Un témoin a identifié la victime comme étant le père Benjamin Madol Akot, religieux du diocèse de Rumbek dans l'État des Lacs, curé d'une paroisse du Comté de Yirol. Il vivait dans une maison de la ville de Thongpiny, en banlieue de Juba. « Un groupe de soldats de l'armée du Soudan du Sud a fait irruption chez le prêtre la semaine dernière, démolissant sa résidence après qu'il se fut opposé à l'expropriation de sa parcelle », a ajouté le témoin oculaire, qui, par la même occasion, a identifié le chef du groupe : un certain capitaine Mayor Madul. Jusqu'à présent, il n'y a aucune nouvelles du religieux, et sa famille et ses proches ont exprimé leur plus vive inquiétude après les coups et blessures dont il aurait été victime.

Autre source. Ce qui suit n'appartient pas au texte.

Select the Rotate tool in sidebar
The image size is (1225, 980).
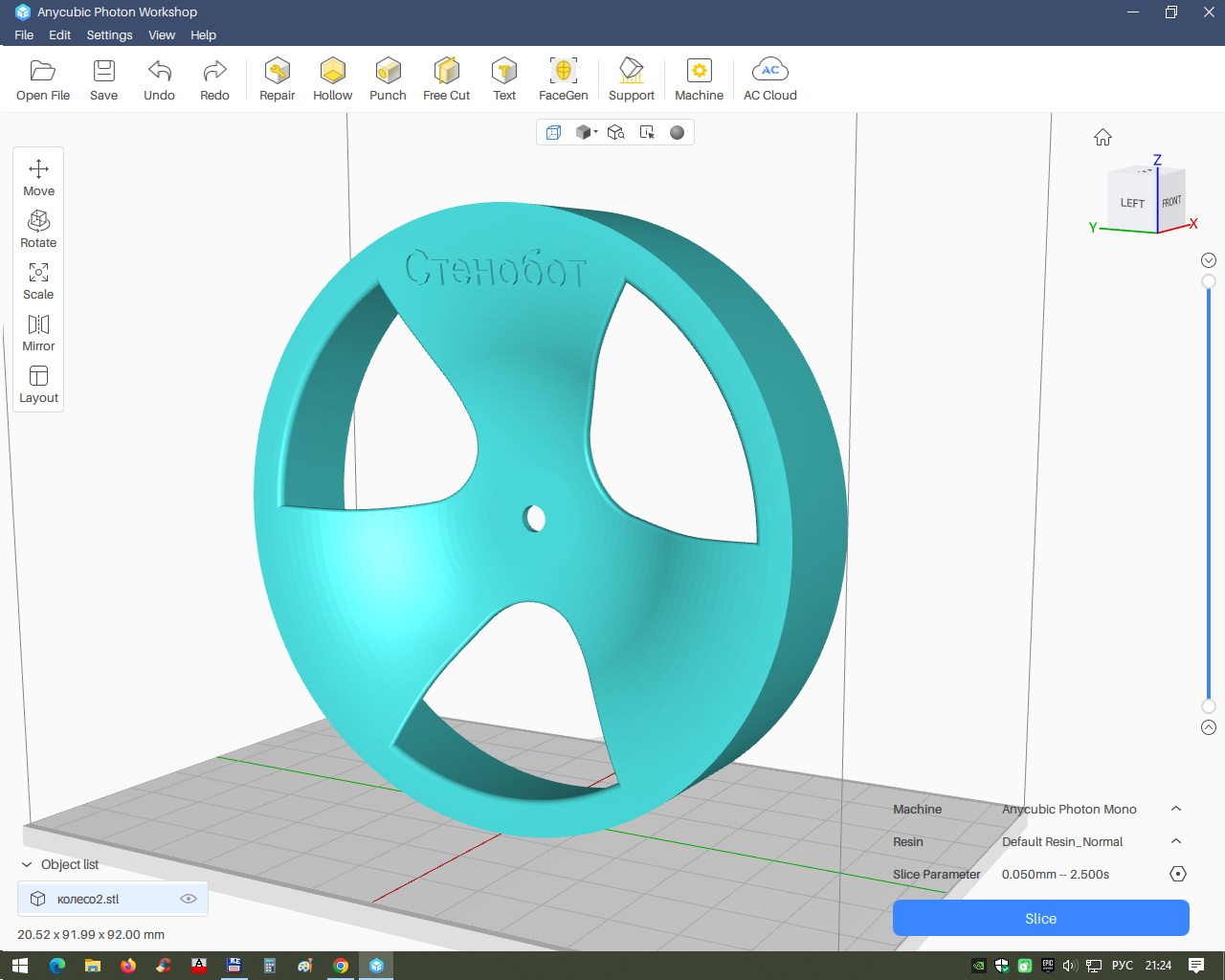coord(38,229)
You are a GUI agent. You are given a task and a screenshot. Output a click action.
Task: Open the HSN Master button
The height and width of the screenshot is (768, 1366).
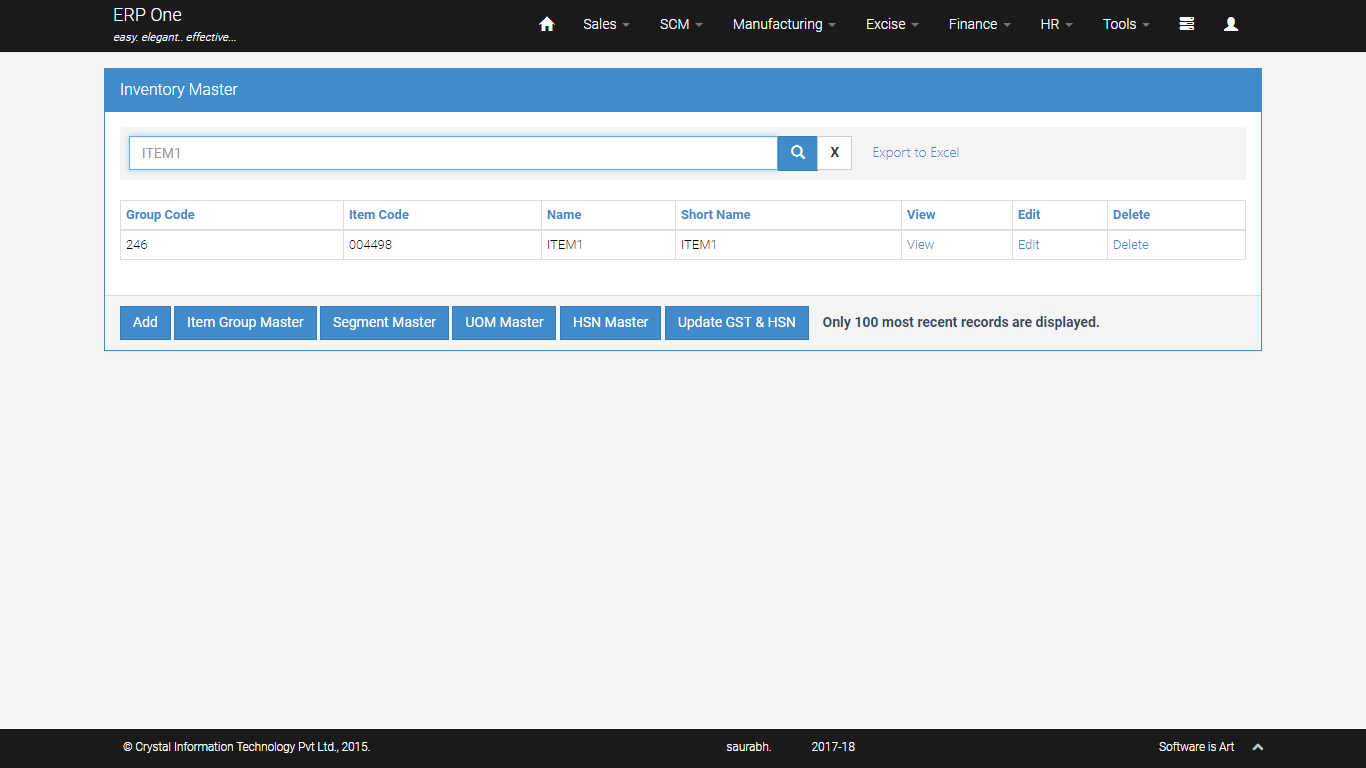point(610,322)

Des bulldozers ont enfoncé la clôture et la maison

Afin de dissiper les ambiguités, plusieurs sources ont affirmé au Sudan Tribune que la parcelle appartenait bel et bien au prêtre et sa famille depuis cinq ans. Le frère Benjamin Bol Dhoruai, un proche de l'ecclésiastique disparu, a déclaré qu'environ 30 soldats étaient entrés de force à 11 h avec des bulldozers et avait enfoncé la maison ainsi que la clôture.  « Nous avons perdu notre propriété, de l'argent, des vêtements et des documents très précieux. Nous leur avons demandé l'ordre de destruction [mais] ils nous ont répondu qu'il n'y en avait pas et [que] si nous tentions à nouveau de passer la nuit dans la zone, ils nous tireraient dessus », a-t-il déclaré par téléphone.

Toujours selon le moine, deux jeunes hommes ont tenté de sauver le père Madol et ont été presque battus à mort. « Un garçon a la jambe cassée et l'autre le crâne brisé. Ils sont encore actuellement à l'hôpital de Juba », a-t-il précisé.